Der 15. Geburtstag des Jüdischen Zentrums und das Ende des Festjahres »1700 Jahre jüdisches Leben in Deutschland« wurden am vergangenen Sonntag auf dem Münchner Jakobsplatz groß gefeiert. Beide Anlässe waren eingebettet in das traditionelle Nachbarschaftsfest, an dem sich die Anlieger beteiligen und zu dem ebenso traditionell alle Münchner eingeladen sind. Dass diese die Einladung gerne annehmen, bestätigte sich an diesem Tag erneut: Die Polizei sprach von 1500 Besuchern, die das bunte Treiben am Platz verfolgten.
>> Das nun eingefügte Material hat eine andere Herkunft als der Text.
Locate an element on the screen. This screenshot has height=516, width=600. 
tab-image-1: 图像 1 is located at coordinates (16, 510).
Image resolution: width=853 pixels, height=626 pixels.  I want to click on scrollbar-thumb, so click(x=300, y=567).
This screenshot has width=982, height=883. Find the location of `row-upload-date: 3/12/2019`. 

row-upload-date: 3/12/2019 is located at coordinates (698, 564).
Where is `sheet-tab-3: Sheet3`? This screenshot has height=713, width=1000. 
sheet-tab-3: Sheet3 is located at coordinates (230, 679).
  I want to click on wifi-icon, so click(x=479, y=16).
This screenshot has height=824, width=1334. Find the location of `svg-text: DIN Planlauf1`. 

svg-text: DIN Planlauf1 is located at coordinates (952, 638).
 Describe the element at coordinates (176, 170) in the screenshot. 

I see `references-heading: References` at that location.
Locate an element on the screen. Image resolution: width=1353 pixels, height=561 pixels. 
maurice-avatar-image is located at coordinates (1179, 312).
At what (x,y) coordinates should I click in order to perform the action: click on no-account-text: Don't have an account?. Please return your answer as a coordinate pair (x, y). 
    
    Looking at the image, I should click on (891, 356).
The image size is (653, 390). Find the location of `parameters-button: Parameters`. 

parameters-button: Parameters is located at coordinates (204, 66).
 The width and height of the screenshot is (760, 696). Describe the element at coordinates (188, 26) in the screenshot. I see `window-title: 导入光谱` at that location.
Noch bevor das Programm startete, begrüßte Charlotte Knobloch, die Präsidentin der Israelitischen Kultusgemeinde München und Oberbayern, Wegbegleiter, Unterstützer und Freunde bei einem Empfang. Mit dabei waren Vertreter aus Politik und Wirtschaft und des Konsularischen Korps, von Kultur und Kirchen, dazu Mitglieder des Gemeindevorstandes und viele, die am Entstehen und am Bau des Jüdischen Zentrums mitgewirkt haben.
Die Gemeinde beging das Ende des Festjahres und feierte 15 Jahre Jüdisches Zentrum.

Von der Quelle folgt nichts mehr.